Okay, so I made my case for the fact that there’s still a great deal of wishful thinking and elevated expectations out there on the subject of weight loss, and that keeping these can derail even the most resolute weight loss plan.  But what exactly do I mean by wishful thinking and elevated expecations?  The following is a list — by no means comprehensive — of some of the more common examples of these myths and their accompanying realities.  The sooner you can make peace with them, the sooner you’ll find yourself on track and seeing the results you’ve been hoping to see:

  • Appetite Reduction:  By and large, the appetite you have is the appetite you’ll always have.  Let go of the notion that eating certain foods, performing certain exercises, or taking certain supplements will dramatically alter this.  Granted, there are still ways to minimize one’s appetite (probably the better term is to avoid further stimulation of it), and indeed you can certainly *adjust* to a different food intake.  But if you’ve always been a hearty eater, there isn’t a high likelihood that this will change much under the influence of, say, vigorous exercise.

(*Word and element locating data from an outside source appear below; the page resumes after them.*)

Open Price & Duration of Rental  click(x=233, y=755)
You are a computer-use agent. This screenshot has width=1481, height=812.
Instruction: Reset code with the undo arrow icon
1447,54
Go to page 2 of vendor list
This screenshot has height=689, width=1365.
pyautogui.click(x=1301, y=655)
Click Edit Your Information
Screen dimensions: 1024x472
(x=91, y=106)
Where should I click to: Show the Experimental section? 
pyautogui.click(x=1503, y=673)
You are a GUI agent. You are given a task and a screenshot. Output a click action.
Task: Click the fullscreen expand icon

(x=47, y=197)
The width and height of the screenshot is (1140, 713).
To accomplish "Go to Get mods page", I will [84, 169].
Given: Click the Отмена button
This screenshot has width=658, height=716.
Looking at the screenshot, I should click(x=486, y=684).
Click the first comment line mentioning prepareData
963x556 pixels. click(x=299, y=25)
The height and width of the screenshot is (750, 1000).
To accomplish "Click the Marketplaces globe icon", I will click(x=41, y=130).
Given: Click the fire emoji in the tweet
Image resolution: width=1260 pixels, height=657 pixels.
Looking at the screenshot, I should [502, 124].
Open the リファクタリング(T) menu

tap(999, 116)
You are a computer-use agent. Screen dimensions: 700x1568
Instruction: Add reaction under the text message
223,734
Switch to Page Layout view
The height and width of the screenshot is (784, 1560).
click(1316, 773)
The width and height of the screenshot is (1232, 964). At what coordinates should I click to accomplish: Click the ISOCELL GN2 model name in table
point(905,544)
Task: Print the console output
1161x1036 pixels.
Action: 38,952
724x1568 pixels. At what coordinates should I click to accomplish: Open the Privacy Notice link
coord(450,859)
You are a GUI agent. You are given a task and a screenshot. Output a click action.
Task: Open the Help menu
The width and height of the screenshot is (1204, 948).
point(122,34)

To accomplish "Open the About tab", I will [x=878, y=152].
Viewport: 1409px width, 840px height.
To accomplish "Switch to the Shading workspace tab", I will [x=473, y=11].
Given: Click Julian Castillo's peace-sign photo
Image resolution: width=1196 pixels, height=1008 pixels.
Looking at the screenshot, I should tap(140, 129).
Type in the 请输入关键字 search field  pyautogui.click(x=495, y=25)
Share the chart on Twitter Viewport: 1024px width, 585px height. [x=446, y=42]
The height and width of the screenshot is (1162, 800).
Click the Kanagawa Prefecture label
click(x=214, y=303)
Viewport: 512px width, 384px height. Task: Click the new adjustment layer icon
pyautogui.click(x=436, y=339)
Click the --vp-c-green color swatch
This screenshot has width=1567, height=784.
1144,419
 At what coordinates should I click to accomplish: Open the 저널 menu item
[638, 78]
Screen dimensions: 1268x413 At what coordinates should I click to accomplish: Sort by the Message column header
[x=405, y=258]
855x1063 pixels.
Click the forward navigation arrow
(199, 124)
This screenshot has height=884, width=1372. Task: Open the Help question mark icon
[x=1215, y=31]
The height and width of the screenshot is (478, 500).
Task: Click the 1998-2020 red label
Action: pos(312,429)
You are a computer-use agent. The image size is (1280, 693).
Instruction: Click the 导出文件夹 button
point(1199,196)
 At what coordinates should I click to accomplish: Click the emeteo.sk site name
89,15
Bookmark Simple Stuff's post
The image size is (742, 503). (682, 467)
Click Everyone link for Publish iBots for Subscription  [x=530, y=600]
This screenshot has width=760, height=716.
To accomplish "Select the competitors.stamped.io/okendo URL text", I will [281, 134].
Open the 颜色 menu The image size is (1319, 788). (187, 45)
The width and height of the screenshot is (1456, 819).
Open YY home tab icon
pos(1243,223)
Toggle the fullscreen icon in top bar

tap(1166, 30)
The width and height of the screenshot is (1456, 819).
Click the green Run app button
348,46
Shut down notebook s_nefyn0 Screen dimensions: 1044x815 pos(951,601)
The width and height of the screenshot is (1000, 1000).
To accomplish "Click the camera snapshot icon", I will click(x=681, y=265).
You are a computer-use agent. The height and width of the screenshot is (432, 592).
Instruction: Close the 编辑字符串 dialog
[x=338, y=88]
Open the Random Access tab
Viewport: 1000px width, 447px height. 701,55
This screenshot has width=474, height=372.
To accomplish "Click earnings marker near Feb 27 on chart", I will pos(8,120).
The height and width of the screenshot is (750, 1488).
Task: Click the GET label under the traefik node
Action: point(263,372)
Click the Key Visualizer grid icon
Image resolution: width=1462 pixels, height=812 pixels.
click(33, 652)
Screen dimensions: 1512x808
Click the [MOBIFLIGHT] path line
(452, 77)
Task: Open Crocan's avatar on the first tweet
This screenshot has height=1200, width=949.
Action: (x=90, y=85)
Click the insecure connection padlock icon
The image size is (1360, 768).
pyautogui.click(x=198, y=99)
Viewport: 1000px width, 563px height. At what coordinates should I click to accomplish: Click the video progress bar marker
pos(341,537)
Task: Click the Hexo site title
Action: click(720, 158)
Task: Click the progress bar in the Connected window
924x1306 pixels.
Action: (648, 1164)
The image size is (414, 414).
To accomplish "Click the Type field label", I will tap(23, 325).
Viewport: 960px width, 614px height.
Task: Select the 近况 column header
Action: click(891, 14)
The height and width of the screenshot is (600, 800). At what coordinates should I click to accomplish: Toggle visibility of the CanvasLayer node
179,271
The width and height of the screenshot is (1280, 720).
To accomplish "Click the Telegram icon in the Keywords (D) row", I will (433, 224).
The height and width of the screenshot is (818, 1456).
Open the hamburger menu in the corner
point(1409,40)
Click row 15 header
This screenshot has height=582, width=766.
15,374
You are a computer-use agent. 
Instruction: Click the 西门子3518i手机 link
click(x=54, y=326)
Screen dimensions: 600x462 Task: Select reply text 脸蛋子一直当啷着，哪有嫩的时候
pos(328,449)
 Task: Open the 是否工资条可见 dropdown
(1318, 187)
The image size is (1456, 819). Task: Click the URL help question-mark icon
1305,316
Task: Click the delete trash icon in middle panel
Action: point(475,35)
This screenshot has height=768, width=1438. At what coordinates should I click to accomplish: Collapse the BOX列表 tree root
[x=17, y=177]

  • Hunger:  Sad but true, hunger is unavoidable.  In order to adjust your eating to successfully shift into a weight-loss mode, there *will* be times in which you’ll feel hungry.  Thankfully, there are foods and strategies that will help ensure you feel extremely satisfied and satiated with your meals, but don’t panic or worry that “wait a minute, something must be wrong here” if you’re feeling some strong hunger signals.  Luckily, it doesn’t always mean it will be a daily occurrence; when you eat and what you eat can certainly help offset hunger.  But it only stands to reason that in order to eat fewer calories than your body needs to stay at its present weight, you’ll experience a rise in hunger signals.  Hey, your body doesn’t know you’re trying to lose weight; it just knows that you’re suddenly taking in less than it needs right now!
  • Results:  This is a toughie as no one, myself included, likes to be the bearer of this reality.  If you’re really, truly, consistently (that last word being key) eating fewer calories than you’re burning, you should start to see changes in your weight fairly quickly — as in, within a week or two of beginning a change of eating.  If time goes by and still there’s no change, chances are high that it simply means you’re still consuming too many calories.  Either you’ll have to adjust down or you’ll have to check and see if you’re taking too many days “off” or allowing too many “cheats.”
  • Exercise alone is not likely to cause weight loss:  We’ve all heard stories, usually reported by men, that all they did was start a walking program, and how about that, the weight just fell off.  Unfortunately, assume this won’t be the case for you.  It’s almost a certainty that the person, upon embarking on exercise, also subconsciously made some changes in his or her eating, further contributing to their daily calorie deficit.  Exercise is excellent for you, but weight loss is stll more or less a 90% nutrition, 10% exercise proposition.
  • “Knowing” what you’re eating vs. using a food journal, measuring cups, etc.:  If you really, truly are intent on losing weight, think twice before dismissing the use of a DETAILED food journal.  Ditto for measuring cups, measuring spoons, and a food scale.  You really can’t appreciate how much we eat in a given day until you really take the time to measure it out and write it down.  If anything, this should make the prospect of losing weight less daunting; when you realize how many “hidden” calories you really do get, you’ll realize that there are plenty of places to “painlessly” cut back.  And do you honestly know how *small* a 1/2-cup serving is?  Much smaller than you think. 
  • “It” will probably take longer than you think it will:  This is not meant to discourage you, but most of us sorely underestimate the amount of time it will take to lose weight, even under the most ideal of circumstances and when we’re doing everything “right.”  Whatever time frame you estimate for yourself, go ahead and act on your plan accordingly, but assume it will take much longer.  If it doesn’t, consider it a pleasant surprise/bonus.  Note, this isn’t to suggest you use this as a reason to back off of your plan when things slow down.   On the contrary, it’s important to keep your momentum strong even if you’re momentarily plateauing.  As long as you’re still seeing some progress — albeit extremely slow progress, and as long as you can honestly confirm you’re being consistent in your follow-through, then hang in there!  You will get to your goal even if later than you initially expected!

Sure, it can be depressing, frustrating, and extremely challenging, the process of trying to lose weight.  But it can be done!  Knowing what you’ll be confronting and knowing what traps to avoid letting yourself fall into can make all the difference in your success!  Good luck!